La prise de conscience d’un risque de fonctionnement du groupe d’entraide mutuelle en vase-clos

35Au moment de l’enquête, les adhérents avaient entamé une réflexion collective sur le risque que leur gem fonctionne en vase clos, qu’il soit trop tourné vers l’entre-soi. Nombre d’entre eux, dont des enquêtés, avaient en effet l’impression que leur association ne remplissait pas suffisamment son rôle d’ouverture sur la ville ; ils avaient envie de développer davantage de projets tournés vers l’établissement de liens avec les habitants. Cette réflexion collective s’est traduite en 2017 par un vote lors d’une assemblée générale au cours de laquelle les adhérents ont décidé que l’ouverture de leur gem sur la ville deviendrait un axe prioritaire de leur projet associatif.

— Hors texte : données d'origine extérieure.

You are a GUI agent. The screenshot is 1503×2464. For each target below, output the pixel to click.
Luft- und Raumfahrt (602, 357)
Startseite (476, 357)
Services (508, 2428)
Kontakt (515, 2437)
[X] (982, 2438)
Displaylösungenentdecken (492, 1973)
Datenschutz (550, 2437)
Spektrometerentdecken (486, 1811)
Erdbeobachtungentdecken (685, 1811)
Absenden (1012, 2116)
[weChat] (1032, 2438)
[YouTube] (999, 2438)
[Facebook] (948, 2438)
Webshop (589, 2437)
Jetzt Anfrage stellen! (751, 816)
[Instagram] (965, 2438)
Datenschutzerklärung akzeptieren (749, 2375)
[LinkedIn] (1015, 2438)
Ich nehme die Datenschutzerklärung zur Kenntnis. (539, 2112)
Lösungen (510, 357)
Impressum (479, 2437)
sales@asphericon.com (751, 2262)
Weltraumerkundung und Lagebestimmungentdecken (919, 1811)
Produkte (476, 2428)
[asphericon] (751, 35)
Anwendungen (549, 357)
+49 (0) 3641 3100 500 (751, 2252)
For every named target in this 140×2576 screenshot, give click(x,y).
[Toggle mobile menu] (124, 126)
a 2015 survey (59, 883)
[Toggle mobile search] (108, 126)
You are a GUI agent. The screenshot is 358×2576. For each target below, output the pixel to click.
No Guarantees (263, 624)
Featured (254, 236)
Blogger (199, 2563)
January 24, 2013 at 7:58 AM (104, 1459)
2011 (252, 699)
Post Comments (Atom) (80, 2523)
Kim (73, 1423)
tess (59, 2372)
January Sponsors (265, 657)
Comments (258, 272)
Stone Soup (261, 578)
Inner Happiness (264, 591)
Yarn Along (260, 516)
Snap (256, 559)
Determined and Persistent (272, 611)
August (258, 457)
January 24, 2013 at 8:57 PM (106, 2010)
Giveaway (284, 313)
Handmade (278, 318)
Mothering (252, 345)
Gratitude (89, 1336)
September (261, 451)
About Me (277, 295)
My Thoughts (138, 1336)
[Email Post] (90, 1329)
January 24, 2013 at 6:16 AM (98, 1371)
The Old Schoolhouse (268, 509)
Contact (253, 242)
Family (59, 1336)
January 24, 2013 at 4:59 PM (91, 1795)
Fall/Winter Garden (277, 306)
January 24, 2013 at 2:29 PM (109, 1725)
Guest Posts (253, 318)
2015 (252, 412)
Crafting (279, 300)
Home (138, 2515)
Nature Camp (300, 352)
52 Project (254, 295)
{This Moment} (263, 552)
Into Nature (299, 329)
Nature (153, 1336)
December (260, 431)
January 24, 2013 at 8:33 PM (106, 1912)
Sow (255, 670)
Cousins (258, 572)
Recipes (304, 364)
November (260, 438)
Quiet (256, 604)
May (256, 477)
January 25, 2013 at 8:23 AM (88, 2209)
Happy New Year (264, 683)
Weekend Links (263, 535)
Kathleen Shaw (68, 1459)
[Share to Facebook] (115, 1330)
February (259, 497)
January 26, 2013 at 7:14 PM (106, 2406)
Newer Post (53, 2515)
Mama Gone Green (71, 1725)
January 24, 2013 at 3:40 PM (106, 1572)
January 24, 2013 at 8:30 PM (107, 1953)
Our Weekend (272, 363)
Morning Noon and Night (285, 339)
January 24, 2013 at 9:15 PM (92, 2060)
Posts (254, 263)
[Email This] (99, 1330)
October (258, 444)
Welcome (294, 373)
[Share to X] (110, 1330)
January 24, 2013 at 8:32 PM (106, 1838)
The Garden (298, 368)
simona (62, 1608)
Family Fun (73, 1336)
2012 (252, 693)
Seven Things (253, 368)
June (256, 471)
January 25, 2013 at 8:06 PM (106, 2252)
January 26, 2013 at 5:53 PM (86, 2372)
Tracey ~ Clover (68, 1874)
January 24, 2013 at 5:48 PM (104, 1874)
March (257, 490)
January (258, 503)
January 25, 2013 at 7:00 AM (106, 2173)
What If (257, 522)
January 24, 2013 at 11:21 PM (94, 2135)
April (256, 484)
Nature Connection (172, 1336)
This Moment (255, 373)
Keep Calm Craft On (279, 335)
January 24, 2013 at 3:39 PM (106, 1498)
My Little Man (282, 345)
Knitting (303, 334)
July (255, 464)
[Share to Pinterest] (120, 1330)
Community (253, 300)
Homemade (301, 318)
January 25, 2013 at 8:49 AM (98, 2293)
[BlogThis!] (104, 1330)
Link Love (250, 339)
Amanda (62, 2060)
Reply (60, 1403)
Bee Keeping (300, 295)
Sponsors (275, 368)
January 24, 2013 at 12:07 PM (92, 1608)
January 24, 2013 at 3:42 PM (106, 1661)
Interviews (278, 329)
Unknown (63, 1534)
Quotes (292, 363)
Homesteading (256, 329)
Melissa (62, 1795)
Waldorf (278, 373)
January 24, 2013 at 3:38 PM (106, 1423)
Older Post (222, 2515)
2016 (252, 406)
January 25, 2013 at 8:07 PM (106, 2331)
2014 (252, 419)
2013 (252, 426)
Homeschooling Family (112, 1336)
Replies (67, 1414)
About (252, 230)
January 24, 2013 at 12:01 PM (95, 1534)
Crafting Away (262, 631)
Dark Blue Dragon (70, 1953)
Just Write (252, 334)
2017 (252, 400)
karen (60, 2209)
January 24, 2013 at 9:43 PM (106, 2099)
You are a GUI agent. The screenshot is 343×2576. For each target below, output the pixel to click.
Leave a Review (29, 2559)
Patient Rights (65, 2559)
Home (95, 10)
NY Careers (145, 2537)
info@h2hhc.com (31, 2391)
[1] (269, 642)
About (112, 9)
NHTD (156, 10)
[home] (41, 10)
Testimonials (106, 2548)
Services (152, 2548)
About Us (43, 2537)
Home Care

36Dans une étude, l’ANCREAI avait déjà noté que certains adhérents considéraient « [qu’une] participation régulière, sur les mêmes activités et/ou avec les mêmes participants, [pouvait] à terme s’avérer toxique. En effet, si les habitudes permettent au départ de trouver un certain équilibre de vie, une certaine stabilité, elles peuvent avoir pour effet pervers d’enfermer les personnes dans des rituels et reproduire ainsi une autre forme d’enfermement » (ANCREAI, 2017, p. 68).

37Il est certes important d’offrir un lieu dans la ville où les personnes peuvent se retrouver entre elles, de même qu’il est indispensable qu’elles puissent accéder physiquement aux espaces publics pour profiter des diverses aménités urbaines. Néanmoins, il s’agit là d’une lecture réductrice de l’ouverture sur la ville, qui risque in fine d’exacerber l’entre-soi et donc de limiter l’ouverture sur la ville.

38Même lorsque les adhérents sortent pour faire des activités à l’extérieur du gem, certains ont l’impression de continuer à fonctionner en circuit fermé, le risque étant qu’ils restent entre eux et n’échangent pas avec les autres personnes qui ne font pas partie du gem. Or l’un des enjeux de l’inclusion réside dans le fait de pouvoir vivre avec et parmi les autres, et non au milieu des autres, dans une indifférence subie.

39Cette dernière partie a pour objectif d’analyser la manière dont le gem de B se saisit de sa mission d’ouverture sur la ville, en observant comment les adhérents ont décidé de la mettre en œuvre concrètement. L’analyse des observations a permis d’identifier deux catégories d’actions que nous considèrerons successivement.

Sensibiliser et se faire connaître à l’échelle locale

40La première catégorie d’action, mise en œuvre depuis plusieurs années par les adhérents, consiste à sensibiliser le grand public sur les fragilités psychiques, de sorte qu’à l’échelle locale, les habitants de B puissent être plus compréhensifs et tolérants.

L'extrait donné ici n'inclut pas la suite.